Each one of us dumps a tonne of carbon dioxide into the oceans every year, turning them into acidified soups — and threatening to destroy most of what lives in them
They are calling it “the other CO2 problem”. Its victim is not the polar bear spectacularly marooned on a melting ice floe, or an eagle driven out of its range, nor even a French pensioner dying of heatstroke. What we have to mourn are tiny marine organisms dissolving in acidified water.
In fact we need to do rather more than just mourn them. We need to dive in and save them. Suffering plankton may not have quite the same cachet as a 700-kilo seal-eating mammal, but their message is no less apocalyptic. What they tell us is that the chemistry of the oceans is changing, and that, unless we act decisively, the limitless abundance of the sea within a very few decades will degrade into a useless tidal desert.
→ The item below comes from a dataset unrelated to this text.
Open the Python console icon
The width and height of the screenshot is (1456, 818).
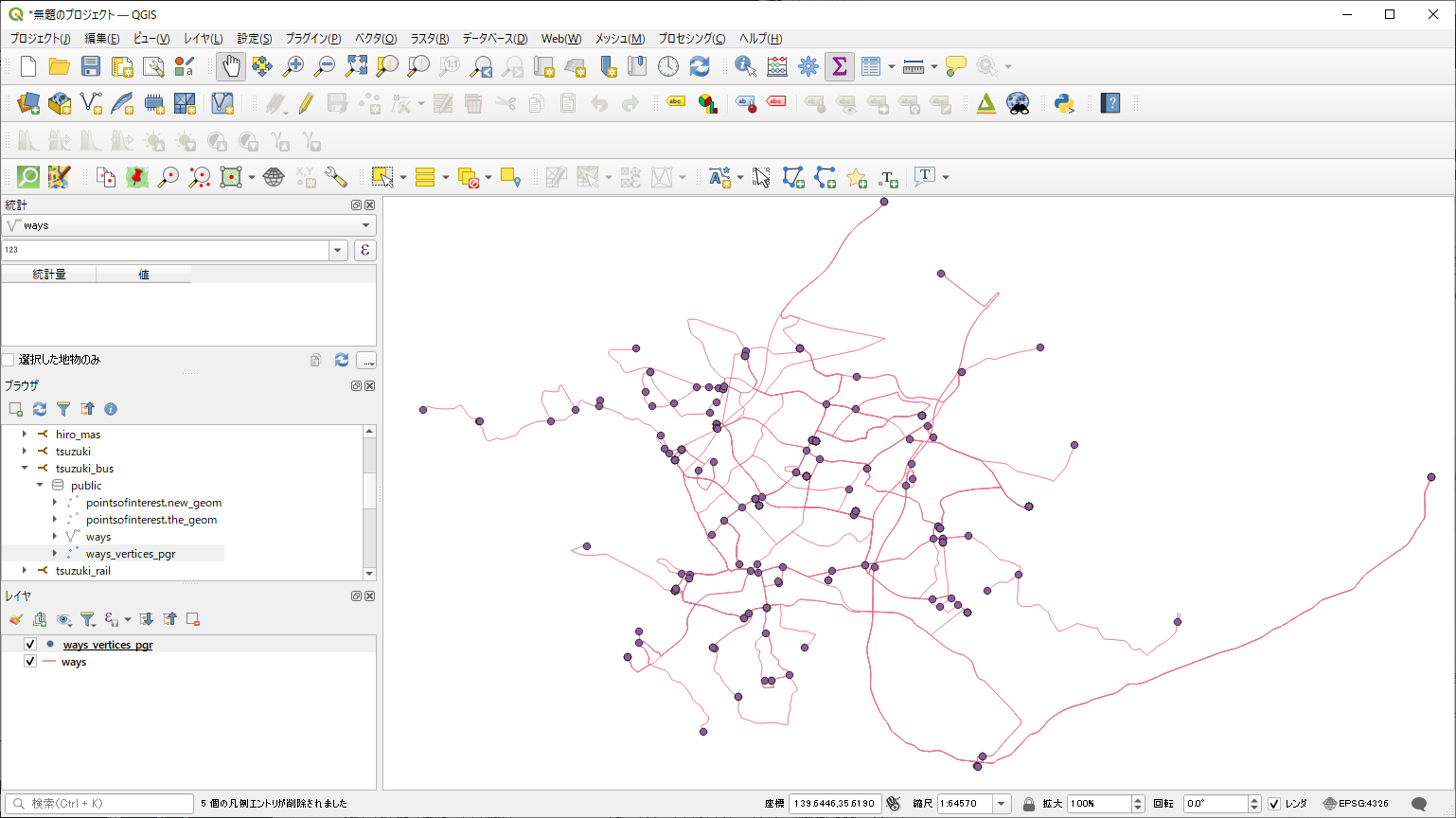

In every way — economically, environmentally, socially — the effects of ocean acidification are as dangerous as climate change, and even harder to resist. It has been a slow dawning. Until recently, marine scientists have had little luck in engaging the public or political mind. The species most directly at risk — plankton, corals, sea snails, barnacles and other stuff that most people have never heard of — seemed as remote from our lives as cosmic dust. But now at last “the other CO2 problem” may have found a mascot of its own — the tiny but colourful clownfish, winsome star of the Disney classic Finding Nemo. In the film, Nemo gets lost. Now it turns out that real clownfish might lose their way too.
In early February, the American academic journal Proceedings of the National Academy of Sciences (PNAS) carried a paper titled “Ocean acidification impairs olfactory discrimination and homing ability of a marine fish”. The sombre language concealed a stark message. What the researchers had found was that clownfish larvae in acidified water were unable to detect the odours from adult fish that led them to their breeding sites. The implications were obvious. If the fish don’t breed, the species will not survive, and what is true for one species must be true for others. In time, the world’s fishing fleets will be less a food resource than a disposal problem.
What’s happening is this: the oceans absorb carbon dioxide (CO2) from the atmosphere. As most climate scientists and governments now agree, human activity — most importantly, burning fossil fuels — has intensified CO2 in the atmosphere, causing long-term climate change. The good thing is that the seas have absorbed a lot of the gas and so have slowed the pace of atmospheric warming. The bad thing is that CO2 reacts with sea water to make carbonic acid.
Since 1800, humans have generated 240 billion tonnes of carbon dioxide, half of which has been absorbed by the sea. On average, each person on Earth contributes a tonne of carbon to the oceans every year. The result is a rapid rise in acidity — or a reduction in pH, as the scientists prefer to express it — which, as it intensifies, will mean that marine animals will be unable to grow shells, and that many sea plants will not survive. With these crucial links removed, and the ecological balance fatally disrupted, death could flow all the way up the food chain, through tuna and cod to marine mammals and Homo sapiens. As more than half the world’s population depends on food from the sea for its survival, this is no exaggeration.
This is why 155 marine scientists from 26 countries recently signed the Monaco Declaration, identifying the twin threats of global warming and ocean acidification as “the challenge of the century”. It is, nevertheless, a challenge they have taken up only recently.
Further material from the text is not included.